- [RECORDS TO PROCESS]:
········
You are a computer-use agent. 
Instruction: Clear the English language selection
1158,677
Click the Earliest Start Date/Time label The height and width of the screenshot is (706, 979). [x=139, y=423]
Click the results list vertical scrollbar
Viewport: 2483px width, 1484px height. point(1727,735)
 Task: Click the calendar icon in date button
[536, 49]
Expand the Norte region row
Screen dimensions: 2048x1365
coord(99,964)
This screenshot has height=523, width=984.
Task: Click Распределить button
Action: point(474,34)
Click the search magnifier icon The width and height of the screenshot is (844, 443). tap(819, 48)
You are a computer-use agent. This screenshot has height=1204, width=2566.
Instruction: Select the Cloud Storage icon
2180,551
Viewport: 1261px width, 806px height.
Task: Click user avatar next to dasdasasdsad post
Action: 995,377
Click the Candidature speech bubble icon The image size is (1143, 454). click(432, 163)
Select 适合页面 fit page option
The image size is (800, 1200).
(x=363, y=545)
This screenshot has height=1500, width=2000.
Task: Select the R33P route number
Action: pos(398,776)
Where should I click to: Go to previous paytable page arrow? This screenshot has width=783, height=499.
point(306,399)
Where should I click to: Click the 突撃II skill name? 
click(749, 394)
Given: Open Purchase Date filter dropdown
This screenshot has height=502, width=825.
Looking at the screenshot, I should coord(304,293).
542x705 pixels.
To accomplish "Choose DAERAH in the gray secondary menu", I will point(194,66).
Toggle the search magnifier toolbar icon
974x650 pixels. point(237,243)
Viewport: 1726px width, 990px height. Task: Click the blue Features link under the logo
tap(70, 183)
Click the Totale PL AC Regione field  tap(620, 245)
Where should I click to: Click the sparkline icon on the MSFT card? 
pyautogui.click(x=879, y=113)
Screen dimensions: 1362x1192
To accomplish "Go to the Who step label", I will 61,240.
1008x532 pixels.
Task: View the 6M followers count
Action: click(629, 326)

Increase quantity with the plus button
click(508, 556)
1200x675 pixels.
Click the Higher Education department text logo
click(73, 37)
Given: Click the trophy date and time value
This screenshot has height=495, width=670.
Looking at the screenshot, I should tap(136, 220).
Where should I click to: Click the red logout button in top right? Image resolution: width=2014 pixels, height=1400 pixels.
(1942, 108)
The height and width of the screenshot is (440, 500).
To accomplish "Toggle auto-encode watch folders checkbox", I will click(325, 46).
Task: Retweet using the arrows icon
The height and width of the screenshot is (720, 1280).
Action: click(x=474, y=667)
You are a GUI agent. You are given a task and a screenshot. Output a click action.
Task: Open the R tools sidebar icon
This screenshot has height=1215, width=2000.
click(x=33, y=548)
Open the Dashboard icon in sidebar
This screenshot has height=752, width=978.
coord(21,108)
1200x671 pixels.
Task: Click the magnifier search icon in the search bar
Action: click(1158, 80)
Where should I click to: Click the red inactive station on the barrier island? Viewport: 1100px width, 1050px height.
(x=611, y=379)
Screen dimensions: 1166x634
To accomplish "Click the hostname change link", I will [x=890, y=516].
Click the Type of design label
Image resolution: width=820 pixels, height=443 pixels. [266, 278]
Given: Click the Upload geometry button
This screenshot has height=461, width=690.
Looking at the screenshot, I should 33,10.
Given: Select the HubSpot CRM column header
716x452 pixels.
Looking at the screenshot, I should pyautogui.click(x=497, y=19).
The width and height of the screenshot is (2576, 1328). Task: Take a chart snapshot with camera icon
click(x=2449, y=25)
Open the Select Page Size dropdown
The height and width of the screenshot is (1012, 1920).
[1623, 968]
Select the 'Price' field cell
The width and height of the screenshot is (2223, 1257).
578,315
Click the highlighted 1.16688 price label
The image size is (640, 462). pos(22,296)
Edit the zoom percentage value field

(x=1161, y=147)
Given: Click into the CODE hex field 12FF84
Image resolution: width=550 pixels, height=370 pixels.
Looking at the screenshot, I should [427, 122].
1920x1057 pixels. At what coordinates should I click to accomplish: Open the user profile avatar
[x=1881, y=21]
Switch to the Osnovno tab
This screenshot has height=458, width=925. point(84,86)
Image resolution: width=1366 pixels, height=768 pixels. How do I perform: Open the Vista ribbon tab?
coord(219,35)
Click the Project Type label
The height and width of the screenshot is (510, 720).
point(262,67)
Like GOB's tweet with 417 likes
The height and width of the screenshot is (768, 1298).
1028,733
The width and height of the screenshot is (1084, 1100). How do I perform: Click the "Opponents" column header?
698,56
········
- [EXERCISE BRIEF]: Pick out and copy every line of the records above that contains the string "sidebar". Case counts.

- [TASK RESPONSE]:
Task: Open the R tools sidebar icon
Open the Dashboard icon in sidebar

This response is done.